▪ I. tarrier1 arch.
(ˈtærɪə(r))
Also 4 tariere, 4–6 tarier, 5 teryar, -iar, 6 tar(r)yer, -iar.
[f. tarry v. + -er1.]
1. One who tarries or delays; a lingerer, procrastinator; one who stays or remains.
1382 Wyclif Jer. Prol., God is redi to ȝyue good, to punshen a tariere. c 1440 Promp. Parv. 489/2 Teryar, or longe lytare (P. teriar or longe bidar). 1530 Palsgr. 317/2 Longe taryer. 1531 Elyot Gov. i. xxiv, Called of them Fabius cunctator, that is to saye the tariar or delayer. 1577 J. Northbrooke Dicing (1843) 95 Saint Paule admonisheth women..to be byders and tariers at home. 1581 J. Bell Haddon's Answ. Osor. 496 There be behind yet many tarryers, I will not say Traytors to the Common weale. 1665 R. Brathwait Comment Two Tales (Chaucer Soc.) 29 This Chanterer was a notable Tarrier. 1845 Browning Glove 91 Sound the trumpet, no true knight's a tarrier! |
† 2. One who (or that which) delays some one; a hinderer, obstructor; an obstruction. Obs.
1614 B. Jonson Barth. Fair i. v, Why doe you stop, am I your Tarriars? 1622 J. Rawlins Fam. Recovery Ship of Bristol E j b, To catch the soules of mortall men, and entangle frailty in the tarriers of horrible abuses, and imposturing deceit. |
▪ II. tarrier2
(ˈtærɪə(r))
Forms: 5 tarrer(e, 6 tarryour, 7–8 terrier, 9 tarrier.
[In 15th c. tarrer(e, a. OF. tarere (c 1200 in Godef.), mod.F. tarière:—late L. taratrum (Isidore xix. xix. 15, ‘taratrum quasi teratrum’): cf. Gr. τέρετρον borer, gimlet.]
A boring instrument, an auger; now, an instrument for extracting a bung from a barrel.

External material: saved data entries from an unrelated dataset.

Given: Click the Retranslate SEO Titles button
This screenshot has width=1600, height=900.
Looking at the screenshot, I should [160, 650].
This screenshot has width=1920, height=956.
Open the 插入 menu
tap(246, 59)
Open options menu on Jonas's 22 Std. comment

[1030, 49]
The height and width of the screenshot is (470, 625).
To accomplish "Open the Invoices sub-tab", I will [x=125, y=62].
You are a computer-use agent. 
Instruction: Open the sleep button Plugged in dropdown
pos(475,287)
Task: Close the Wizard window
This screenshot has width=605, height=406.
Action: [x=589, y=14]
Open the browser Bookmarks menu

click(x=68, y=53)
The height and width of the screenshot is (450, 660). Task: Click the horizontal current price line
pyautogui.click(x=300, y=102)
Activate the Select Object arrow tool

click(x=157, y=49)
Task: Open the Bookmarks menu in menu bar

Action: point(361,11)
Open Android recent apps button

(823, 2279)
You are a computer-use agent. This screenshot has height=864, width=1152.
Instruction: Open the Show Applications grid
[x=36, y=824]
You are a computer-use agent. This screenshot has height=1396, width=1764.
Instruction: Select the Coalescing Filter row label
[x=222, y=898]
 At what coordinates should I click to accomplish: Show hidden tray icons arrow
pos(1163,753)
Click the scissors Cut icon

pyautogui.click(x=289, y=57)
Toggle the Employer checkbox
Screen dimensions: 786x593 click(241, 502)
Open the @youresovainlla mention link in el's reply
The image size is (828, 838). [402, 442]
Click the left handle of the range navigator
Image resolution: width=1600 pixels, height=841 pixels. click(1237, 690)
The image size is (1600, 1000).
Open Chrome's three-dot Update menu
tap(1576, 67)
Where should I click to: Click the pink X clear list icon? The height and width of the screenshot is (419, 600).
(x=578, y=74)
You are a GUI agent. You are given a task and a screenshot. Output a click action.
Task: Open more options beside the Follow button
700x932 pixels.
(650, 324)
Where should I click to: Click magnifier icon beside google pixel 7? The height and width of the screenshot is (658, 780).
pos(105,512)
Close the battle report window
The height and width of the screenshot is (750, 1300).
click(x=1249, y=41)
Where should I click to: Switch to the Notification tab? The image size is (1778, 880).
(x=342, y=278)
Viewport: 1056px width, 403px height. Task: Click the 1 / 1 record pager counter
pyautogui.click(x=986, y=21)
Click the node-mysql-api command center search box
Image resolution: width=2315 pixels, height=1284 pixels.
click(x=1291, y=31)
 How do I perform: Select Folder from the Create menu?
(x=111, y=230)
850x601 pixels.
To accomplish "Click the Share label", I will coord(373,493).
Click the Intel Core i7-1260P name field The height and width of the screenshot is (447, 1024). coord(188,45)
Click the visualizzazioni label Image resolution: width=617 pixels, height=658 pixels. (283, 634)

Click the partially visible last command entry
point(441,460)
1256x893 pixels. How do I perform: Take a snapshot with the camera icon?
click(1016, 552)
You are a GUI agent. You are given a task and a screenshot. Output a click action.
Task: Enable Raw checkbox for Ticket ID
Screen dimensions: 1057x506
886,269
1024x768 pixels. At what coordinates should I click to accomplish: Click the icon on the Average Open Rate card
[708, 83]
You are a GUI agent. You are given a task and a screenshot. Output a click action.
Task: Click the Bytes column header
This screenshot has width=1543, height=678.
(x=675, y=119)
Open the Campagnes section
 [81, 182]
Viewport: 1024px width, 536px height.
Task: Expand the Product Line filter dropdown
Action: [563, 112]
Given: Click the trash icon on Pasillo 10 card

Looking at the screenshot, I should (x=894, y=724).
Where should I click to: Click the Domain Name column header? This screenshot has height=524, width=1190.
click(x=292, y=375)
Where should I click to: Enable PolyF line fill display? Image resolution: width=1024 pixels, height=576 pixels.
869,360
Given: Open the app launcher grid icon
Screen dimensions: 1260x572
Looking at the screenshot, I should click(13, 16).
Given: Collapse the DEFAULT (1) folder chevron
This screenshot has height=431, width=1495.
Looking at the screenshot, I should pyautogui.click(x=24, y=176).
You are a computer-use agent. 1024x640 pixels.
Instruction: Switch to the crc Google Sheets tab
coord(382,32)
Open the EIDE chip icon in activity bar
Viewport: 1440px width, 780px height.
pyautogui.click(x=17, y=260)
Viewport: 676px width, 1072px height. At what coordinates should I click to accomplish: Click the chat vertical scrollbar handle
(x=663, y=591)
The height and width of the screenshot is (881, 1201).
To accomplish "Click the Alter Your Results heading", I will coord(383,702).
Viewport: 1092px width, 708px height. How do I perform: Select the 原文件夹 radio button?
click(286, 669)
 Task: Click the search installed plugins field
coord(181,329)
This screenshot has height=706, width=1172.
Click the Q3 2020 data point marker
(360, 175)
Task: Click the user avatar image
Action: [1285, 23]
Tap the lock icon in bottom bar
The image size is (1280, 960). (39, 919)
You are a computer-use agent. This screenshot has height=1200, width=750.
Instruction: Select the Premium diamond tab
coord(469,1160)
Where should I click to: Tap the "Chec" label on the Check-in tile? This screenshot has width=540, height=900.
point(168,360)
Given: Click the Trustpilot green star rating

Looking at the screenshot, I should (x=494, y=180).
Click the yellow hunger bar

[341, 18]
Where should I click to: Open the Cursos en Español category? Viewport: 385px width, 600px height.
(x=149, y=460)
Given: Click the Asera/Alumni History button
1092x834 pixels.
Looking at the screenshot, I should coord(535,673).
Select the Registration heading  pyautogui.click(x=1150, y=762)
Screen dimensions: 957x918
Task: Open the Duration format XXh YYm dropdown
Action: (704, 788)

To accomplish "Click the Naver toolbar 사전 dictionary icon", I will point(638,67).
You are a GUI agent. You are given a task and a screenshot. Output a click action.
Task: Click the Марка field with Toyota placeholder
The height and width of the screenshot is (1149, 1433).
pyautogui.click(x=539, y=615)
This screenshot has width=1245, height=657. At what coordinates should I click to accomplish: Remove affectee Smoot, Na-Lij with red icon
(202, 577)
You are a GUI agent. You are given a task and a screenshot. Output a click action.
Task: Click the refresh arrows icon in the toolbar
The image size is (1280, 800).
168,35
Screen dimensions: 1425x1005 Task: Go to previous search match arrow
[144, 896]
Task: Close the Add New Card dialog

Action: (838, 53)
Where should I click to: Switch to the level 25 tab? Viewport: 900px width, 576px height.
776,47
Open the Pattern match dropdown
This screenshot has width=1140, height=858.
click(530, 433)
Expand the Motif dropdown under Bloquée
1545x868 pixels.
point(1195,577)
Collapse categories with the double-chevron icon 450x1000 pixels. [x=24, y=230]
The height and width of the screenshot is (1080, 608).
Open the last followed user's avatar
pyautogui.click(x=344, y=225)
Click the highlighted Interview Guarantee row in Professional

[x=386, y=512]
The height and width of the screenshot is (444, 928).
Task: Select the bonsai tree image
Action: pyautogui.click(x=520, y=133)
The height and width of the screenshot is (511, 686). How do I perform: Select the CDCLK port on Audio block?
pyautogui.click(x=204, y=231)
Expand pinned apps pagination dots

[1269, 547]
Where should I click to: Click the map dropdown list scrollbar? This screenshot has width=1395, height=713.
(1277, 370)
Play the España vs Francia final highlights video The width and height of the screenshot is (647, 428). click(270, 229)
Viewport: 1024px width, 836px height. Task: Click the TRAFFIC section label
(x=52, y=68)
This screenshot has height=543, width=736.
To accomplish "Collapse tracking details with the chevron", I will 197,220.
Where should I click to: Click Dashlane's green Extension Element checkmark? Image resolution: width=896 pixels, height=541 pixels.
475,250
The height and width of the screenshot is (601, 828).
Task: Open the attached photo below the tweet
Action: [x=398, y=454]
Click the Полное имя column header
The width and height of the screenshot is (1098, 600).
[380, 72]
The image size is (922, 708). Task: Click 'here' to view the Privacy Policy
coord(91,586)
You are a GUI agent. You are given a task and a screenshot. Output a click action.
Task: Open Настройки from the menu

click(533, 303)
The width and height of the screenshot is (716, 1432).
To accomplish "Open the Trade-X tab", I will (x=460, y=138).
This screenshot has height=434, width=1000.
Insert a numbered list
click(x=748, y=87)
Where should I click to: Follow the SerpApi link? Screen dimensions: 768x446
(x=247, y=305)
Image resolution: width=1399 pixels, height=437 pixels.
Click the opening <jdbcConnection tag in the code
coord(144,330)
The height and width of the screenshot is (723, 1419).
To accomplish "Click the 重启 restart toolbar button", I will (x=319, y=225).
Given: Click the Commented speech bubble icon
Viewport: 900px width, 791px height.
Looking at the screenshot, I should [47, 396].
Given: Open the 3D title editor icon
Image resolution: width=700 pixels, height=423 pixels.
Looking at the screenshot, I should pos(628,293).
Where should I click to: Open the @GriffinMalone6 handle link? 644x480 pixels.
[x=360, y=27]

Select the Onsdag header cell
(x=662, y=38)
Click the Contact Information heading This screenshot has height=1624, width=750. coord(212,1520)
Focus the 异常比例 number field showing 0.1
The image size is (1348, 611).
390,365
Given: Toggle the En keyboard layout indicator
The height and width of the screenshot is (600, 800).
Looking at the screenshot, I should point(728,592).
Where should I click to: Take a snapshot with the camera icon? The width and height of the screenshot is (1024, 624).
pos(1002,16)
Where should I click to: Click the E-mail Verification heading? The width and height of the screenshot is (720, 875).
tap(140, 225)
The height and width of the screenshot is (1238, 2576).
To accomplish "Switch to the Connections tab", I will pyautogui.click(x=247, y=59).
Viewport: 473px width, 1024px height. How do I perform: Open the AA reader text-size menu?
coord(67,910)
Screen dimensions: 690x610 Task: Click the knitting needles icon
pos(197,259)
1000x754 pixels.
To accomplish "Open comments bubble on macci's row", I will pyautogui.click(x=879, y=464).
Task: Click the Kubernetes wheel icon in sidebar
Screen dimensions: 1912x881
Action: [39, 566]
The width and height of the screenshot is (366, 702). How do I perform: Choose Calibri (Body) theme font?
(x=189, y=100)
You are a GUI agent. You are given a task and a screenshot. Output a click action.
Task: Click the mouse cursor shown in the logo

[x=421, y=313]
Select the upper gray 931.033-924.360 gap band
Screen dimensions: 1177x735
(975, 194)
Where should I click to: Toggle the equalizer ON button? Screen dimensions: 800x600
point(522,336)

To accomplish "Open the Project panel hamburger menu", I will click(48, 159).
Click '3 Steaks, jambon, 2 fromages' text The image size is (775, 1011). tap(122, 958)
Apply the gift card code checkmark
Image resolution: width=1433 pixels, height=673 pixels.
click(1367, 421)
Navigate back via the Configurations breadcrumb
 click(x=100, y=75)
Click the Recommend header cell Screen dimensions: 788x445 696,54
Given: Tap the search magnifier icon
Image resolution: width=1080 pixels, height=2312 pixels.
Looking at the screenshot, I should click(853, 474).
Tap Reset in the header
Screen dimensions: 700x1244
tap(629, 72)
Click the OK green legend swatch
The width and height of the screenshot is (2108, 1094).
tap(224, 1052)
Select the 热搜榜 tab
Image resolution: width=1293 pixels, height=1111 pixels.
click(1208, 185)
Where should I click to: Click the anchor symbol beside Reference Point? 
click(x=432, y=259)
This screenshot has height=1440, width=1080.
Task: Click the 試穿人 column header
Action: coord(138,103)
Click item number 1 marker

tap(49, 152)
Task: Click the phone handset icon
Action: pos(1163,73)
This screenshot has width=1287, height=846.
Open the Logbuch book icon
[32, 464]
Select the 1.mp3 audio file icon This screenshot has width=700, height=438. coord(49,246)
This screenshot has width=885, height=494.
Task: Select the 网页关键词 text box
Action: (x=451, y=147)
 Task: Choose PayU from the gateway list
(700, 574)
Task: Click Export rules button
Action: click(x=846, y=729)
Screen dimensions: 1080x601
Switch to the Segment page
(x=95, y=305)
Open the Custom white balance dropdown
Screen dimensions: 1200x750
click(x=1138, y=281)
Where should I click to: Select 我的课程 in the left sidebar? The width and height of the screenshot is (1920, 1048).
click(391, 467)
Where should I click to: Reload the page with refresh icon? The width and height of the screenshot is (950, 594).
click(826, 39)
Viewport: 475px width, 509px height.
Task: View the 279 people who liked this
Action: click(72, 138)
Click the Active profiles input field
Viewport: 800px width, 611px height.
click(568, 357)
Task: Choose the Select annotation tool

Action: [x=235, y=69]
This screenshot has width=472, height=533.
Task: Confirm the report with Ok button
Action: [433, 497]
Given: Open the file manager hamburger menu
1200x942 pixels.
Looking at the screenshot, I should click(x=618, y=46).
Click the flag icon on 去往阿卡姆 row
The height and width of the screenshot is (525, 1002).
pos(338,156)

c 1460 J. Russell Bk. Nurture 65 Looke þow haue tarrers two a more & lasse for wyne. Ibid. 71 So when þow settyst a pipe abroche... With tarrere or gymlet perce ye vpward þe pipe ashore. 1513 Bk. Keruynge in Babees Bk. (1868) 266 Than loke ye haue two tarryours, a more & a lesse. 1611 Cotgr., Terriere, a Terrier, or Augar. 1706 Phillips (ed. Kersey), Terrier..a sort of Awger to bore with. 1904 Daily Chron. 19 Feb. 3/2 A London cellarman asks for his ‘tarrier’ to take out a bung from the barrel. |
▪ III. † tarrier3, tarriour Obs.
[f. *tarry vb. in tarrying-iron + -er1, -our.]
A pair of tiring-irons.
1601 Deacon & Walker Answ. to Darel To Rdr. 4 The very frame itselfe..resembleth fitlie a paire of tarriours, or tyring yrons. |
▪ IV. tarrier
obs. or vulgar form of terrier n.2 (dog).